##### DATA EXTRACTS
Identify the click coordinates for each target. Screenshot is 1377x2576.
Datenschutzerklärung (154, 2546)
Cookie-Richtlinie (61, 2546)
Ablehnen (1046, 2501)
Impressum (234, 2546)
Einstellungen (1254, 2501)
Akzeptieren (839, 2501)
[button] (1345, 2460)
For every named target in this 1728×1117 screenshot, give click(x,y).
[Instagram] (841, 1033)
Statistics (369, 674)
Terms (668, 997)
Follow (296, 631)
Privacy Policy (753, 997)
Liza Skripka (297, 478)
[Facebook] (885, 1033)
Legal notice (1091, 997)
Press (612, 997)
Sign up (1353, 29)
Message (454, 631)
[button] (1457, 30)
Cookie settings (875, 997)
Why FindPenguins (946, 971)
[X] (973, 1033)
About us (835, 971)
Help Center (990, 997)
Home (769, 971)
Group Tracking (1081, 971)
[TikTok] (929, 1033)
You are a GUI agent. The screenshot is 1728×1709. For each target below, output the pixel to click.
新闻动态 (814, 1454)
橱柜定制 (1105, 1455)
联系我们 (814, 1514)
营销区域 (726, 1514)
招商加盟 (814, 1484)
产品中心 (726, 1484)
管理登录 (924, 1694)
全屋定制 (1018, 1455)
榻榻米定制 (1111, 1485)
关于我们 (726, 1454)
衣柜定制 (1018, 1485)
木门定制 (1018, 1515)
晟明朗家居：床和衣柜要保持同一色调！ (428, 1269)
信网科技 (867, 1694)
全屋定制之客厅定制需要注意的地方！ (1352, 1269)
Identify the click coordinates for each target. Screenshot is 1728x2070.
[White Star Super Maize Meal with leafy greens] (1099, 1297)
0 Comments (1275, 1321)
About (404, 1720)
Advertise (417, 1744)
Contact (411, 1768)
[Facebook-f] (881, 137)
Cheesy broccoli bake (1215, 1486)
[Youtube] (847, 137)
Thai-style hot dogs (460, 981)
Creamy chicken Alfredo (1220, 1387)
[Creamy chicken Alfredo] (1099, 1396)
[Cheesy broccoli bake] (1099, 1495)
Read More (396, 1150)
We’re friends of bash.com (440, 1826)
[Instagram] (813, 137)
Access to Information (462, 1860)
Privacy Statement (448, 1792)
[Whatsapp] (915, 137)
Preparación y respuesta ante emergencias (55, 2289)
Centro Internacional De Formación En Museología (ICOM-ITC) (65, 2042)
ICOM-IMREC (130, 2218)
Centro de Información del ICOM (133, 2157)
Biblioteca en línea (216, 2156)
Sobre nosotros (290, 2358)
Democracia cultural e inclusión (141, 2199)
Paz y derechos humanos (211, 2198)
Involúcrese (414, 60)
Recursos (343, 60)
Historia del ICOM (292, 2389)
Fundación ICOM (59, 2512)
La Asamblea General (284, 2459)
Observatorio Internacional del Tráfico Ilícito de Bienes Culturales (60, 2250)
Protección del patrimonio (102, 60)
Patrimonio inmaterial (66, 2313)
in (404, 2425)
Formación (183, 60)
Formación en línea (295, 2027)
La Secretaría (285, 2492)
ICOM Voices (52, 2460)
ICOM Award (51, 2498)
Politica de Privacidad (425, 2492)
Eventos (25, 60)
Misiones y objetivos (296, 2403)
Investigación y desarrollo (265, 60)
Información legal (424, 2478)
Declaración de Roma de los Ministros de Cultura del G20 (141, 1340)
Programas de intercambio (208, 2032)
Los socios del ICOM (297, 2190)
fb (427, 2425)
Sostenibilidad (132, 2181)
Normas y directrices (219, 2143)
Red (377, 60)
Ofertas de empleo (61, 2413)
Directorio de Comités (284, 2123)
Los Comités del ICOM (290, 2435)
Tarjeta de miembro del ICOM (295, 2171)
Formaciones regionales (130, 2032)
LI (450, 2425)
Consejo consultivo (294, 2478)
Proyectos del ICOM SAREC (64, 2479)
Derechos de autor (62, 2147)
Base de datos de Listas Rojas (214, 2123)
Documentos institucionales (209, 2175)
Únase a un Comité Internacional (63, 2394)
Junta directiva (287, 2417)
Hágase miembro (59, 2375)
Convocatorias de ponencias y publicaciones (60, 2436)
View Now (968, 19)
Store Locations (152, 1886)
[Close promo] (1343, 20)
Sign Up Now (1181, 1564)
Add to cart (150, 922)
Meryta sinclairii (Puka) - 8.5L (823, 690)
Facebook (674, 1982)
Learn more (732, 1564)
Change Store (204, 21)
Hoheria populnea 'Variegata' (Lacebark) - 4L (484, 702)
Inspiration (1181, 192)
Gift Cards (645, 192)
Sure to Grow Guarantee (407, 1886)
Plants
##########
=== WHAT TO PRODUCE ===
Copy out the entries above exactly as given, starting at the top and ending with the line containing "[button] (1345, 2460)"; include both and nothing more.

=== SOLUTION ===
Identify the click coordinates for each target. Screenshot is 1377x2576.
Datenschutzerklärung (154, 2546)
Cookie-Richtlinie (61, 2546)
Ablehnen (1046, 2501)
Impressum (234, 2546)
Einstellungen (1254, 2501)
Akzeptieren (839, 2501)
[button] (1345, 2460)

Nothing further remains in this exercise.